Given that conservative temperature was initially introduced to correct errors in the oceanic heat content, it is important to compare the relative errors made by assuming that conservative temperature is conserved to those originally made by assuming that potential temperature is conserved. These errors occur from non-conservation effects that are due to entirely different processes; for conservative temperature heat is lost due to work done by compression, whereas for potential temperature this is due to surface fluxes of heat and freshwater. It can be shown that these errors are approximately 120 times smaller for conservative temperature than for potential temperature, making it far more accurate as a representation of the conservation of heat in the ocean.

== Usage ==

=== TEOS-10 framework ===

Conservative temperature is recommended under the TEOS-10 framework as the replacement for potential temperature in ocean models.
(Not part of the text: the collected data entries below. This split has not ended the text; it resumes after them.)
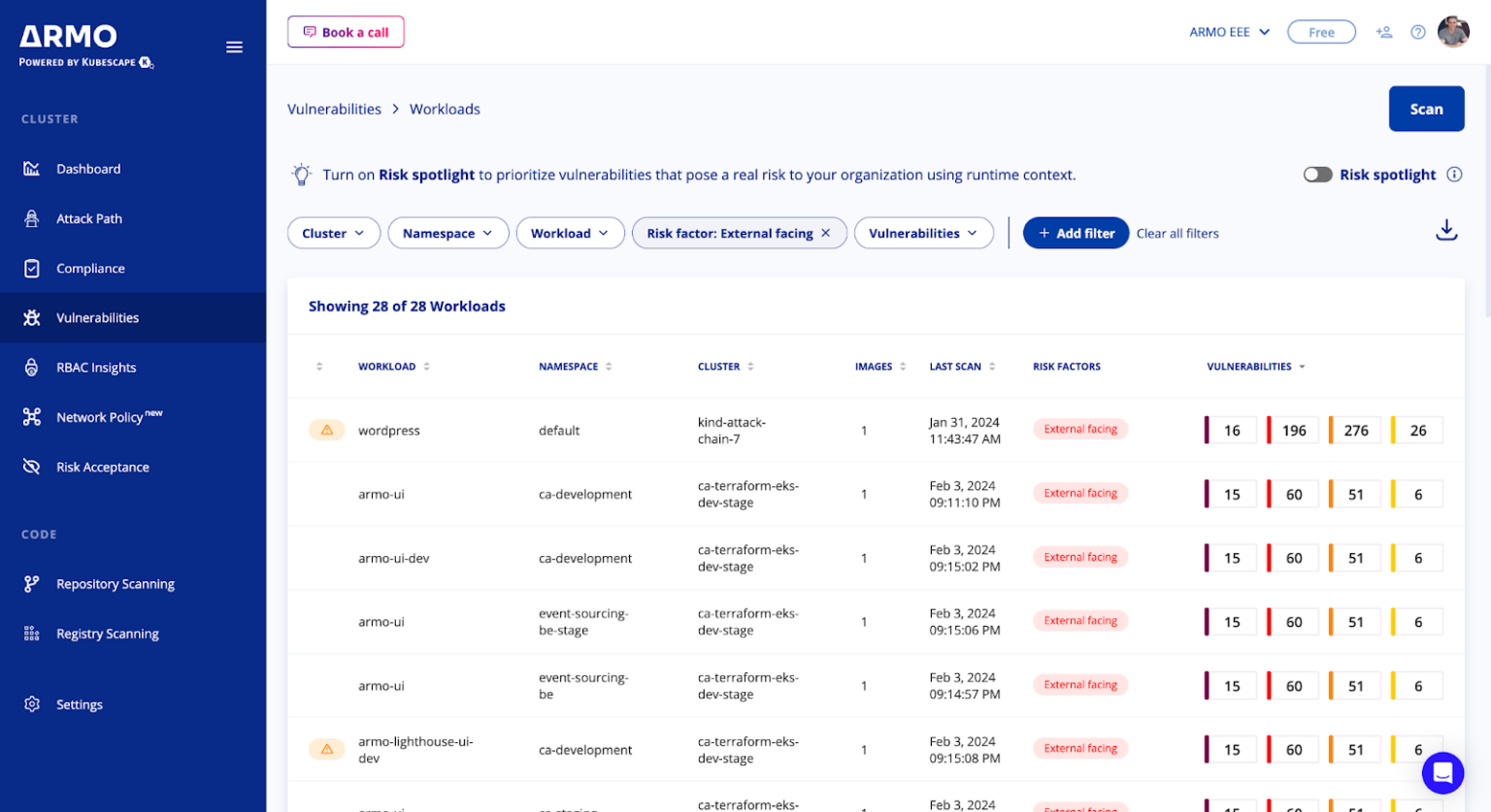The width and height of the screenshot is (1491, 812).
Task: Click the Registry Scanning icon
Action: point(32,633)
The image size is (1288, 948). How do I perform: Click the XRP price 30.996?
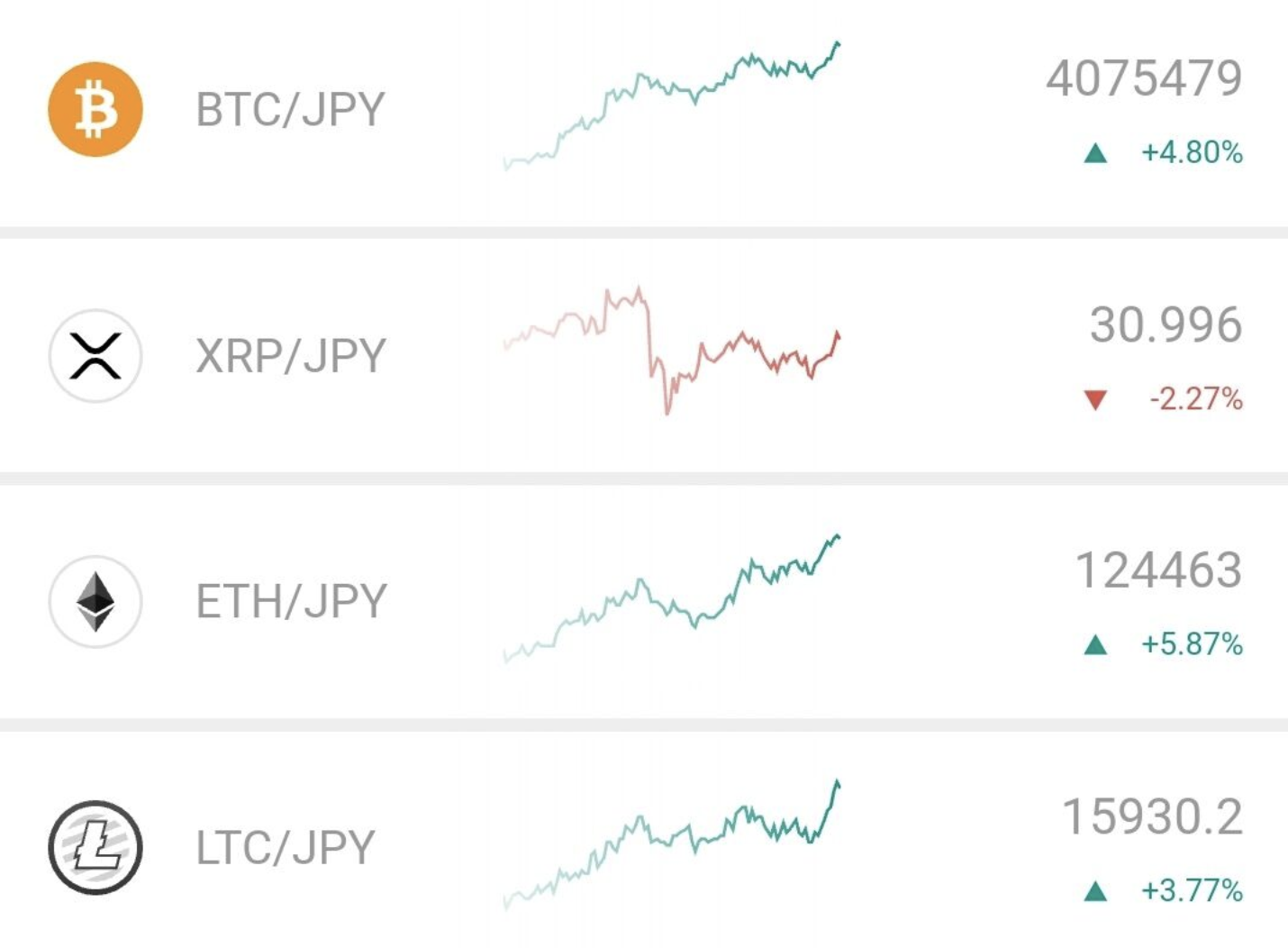1166,324
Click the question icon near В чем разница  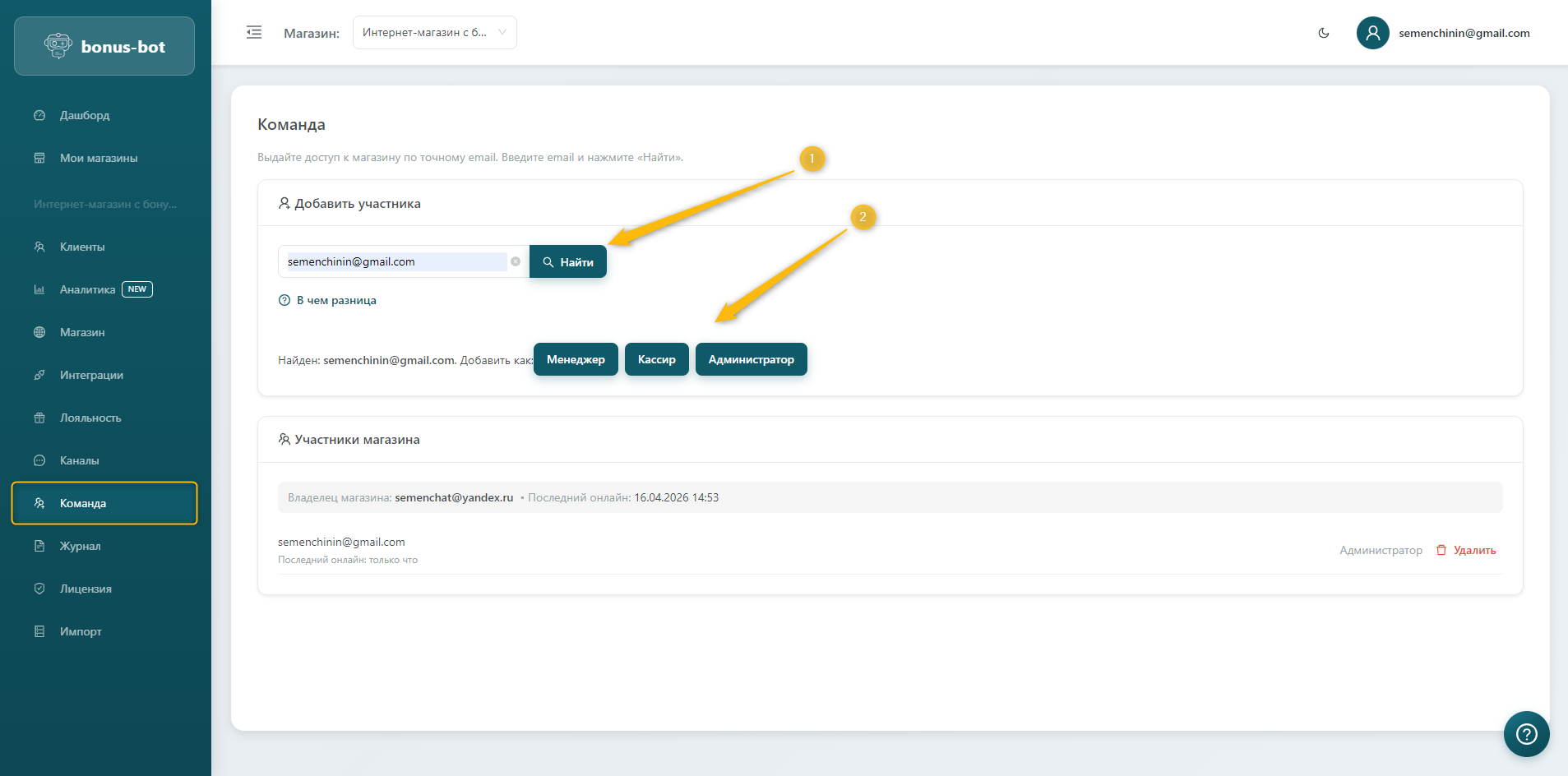click(x=284, y=300)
Other developments in TEOS-10 include:

- Replacement of practical salinity with the absolute salinity $S_A$ as the primary salinity variable,
- Introduction of preformed salinity as a conservative variable under biogeochemical processes,
- Defining all oceanic variables with respect to the Gibbs function.

=== Models ===
Conservative temperature has been implemented in several ocean general circulation models such as those involved in the Coupled Model Intercomparison Project Phase 6 (CMIP6). However, as these models have predominantly used potential temperature in previous generations, not all models have decided to switch to conservative temperature.